- Location of Mooresville, Missouri
- Coordinates: 39°44′48″N 93°43′15″W﻿ / ﻿39.74667°N 93.72083°W
- Country: United States
- State: Missouri
- County: Livingston

Area
- • Total: 0.18 sq mi (0.46 km^{2})
- • Land: 0.18 sq mi (0.46 km^{2})
- • Water: 0 sq mi (0.00 km^{2})
- Elevation: 915 ft (279 m)

Population (2020)
- • Total: 98
- • Density: 546.6/sq mi (211.04/km^{2})
- Time zone: UTC-6 (Central (CST))
- • Summer (DST): UTC-5 (CDT)
- ZIP code: 64664
- Area code: 660
- FIPS code: 29-49790
- GNIS feature ID: 2399393

= Mooresville, Missouri =

Mooresville is a village in western Livingston County, Missouri, United States.
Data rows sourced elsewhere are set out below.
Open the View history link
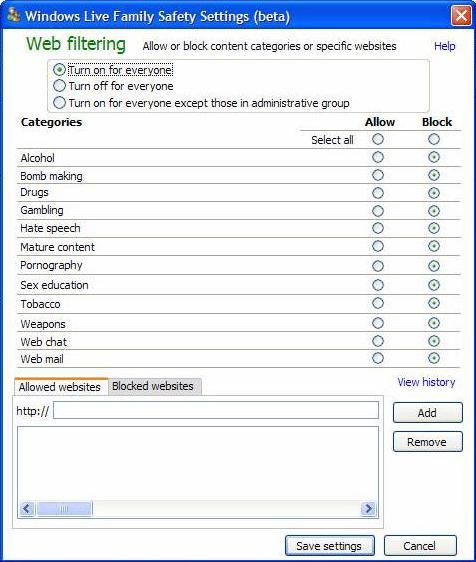This screenshot has width=476, height=562. click(426, 382)
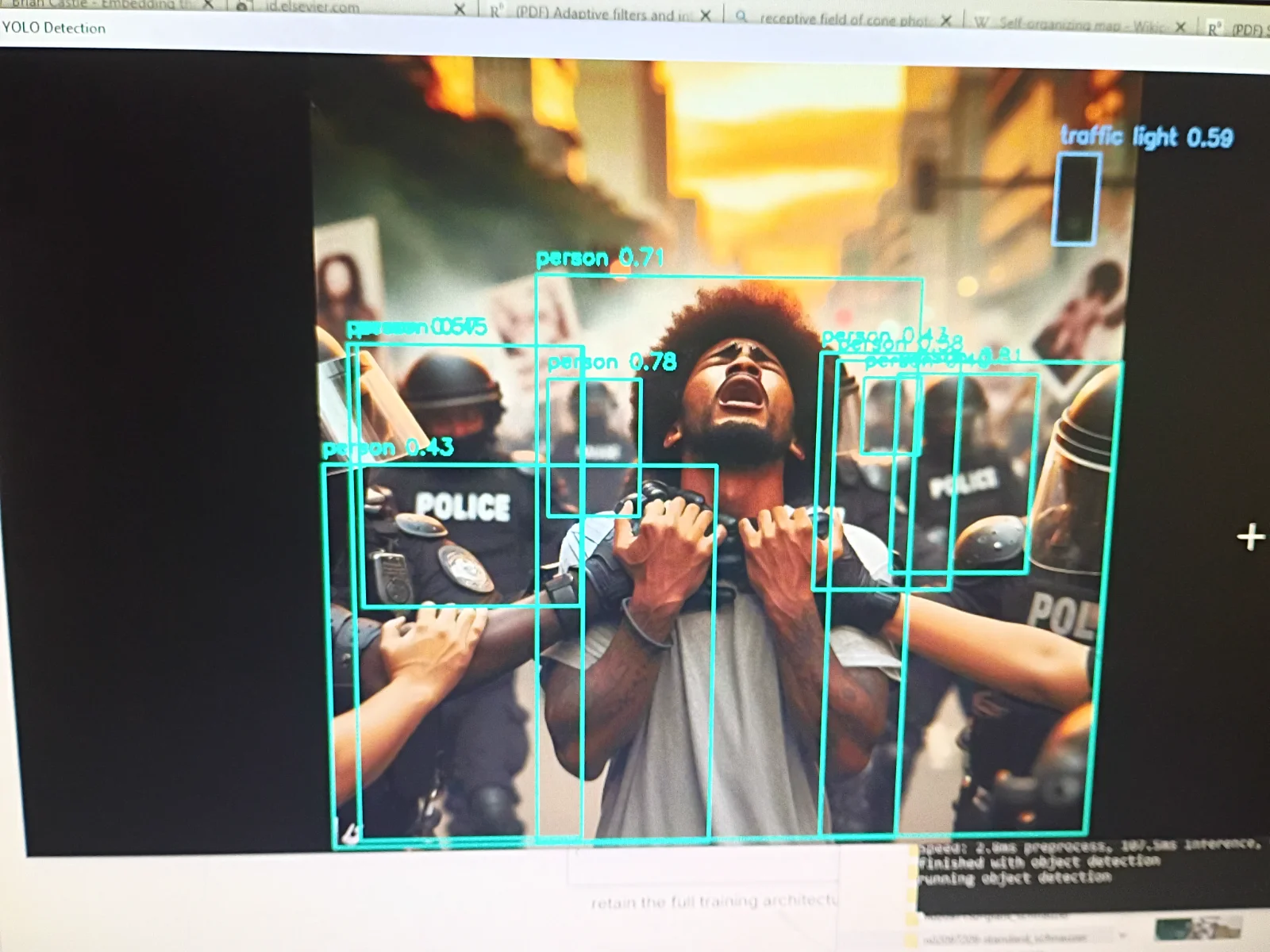Close the Brian Castle Embedding tab
Image resolution: width=1270 pixels, height=952 pixels.
coord(209,4)

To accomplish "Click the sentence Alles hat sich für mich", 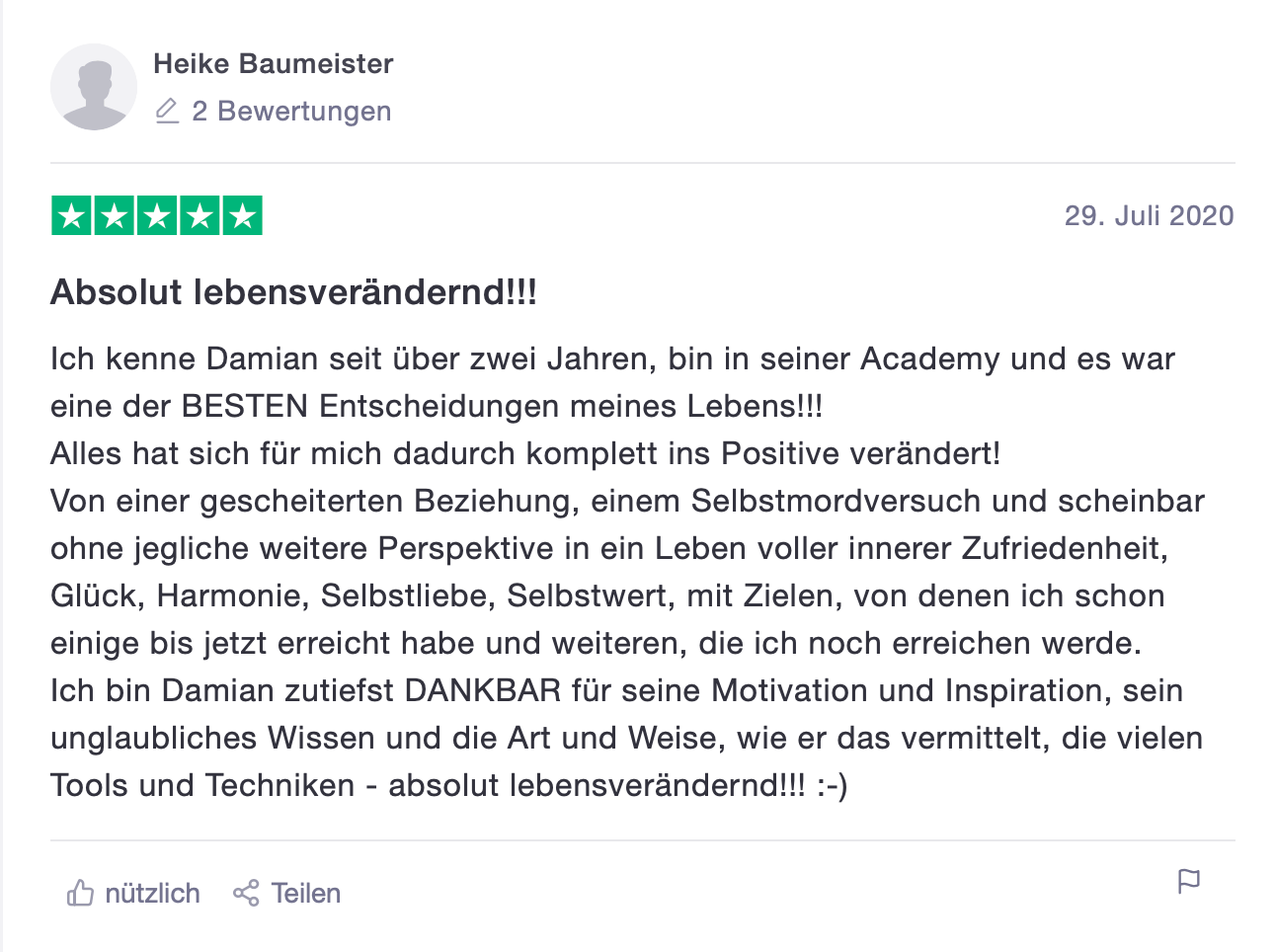I will [525, 453].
The population was 98 at the 2020 census.

==History==
Mooresville was platted in 1860 by W. B. Moore, and named for him. A post office called Mooresville has been in operation since 1860. The village was incorporated in 1874.

Serial killers Ray and Faye Copeland lured their victims, whom they hired, to their farm in Mooresville before killing them.

==Geography==

According to the United States Census Bureau, the village has a total area of 0.18 sqmi, all land.

==Demographics==

Historical population
| Census | Pop. | Note | %± |
| 1880 | 172 |  | — |
| 1910 | 205 |  | — |
| 1920 | 193 |  | −5.9% |
| 1930 | 137 |  | −29.0% |
| 1940 | 170 |  | 24.1% |
| 1950 | 134 |  | −21.2% |
| 1960 | 117 |  | −12.7% |
| 1970 | 131 |  | 12.0% |
| 1980 | 129 |  | −1.5% |
| 1990 | 100 |  | −22.5% |
| 2000 | 89 |  | −11.0% |
| 2010 | 91 |  | 2.2% |
| 2020 | 98 |  | 7.7% |
U.S. Decennial Census

===2010 census===
As of the census of 2010, there were 91 people, 42 households, and 27 families residing in the village. The population density was 505.6 PD/sqmi. There were 48 housing units at an average density of 266.7 /sqmi. The racial makeup of the village was 100.0% White.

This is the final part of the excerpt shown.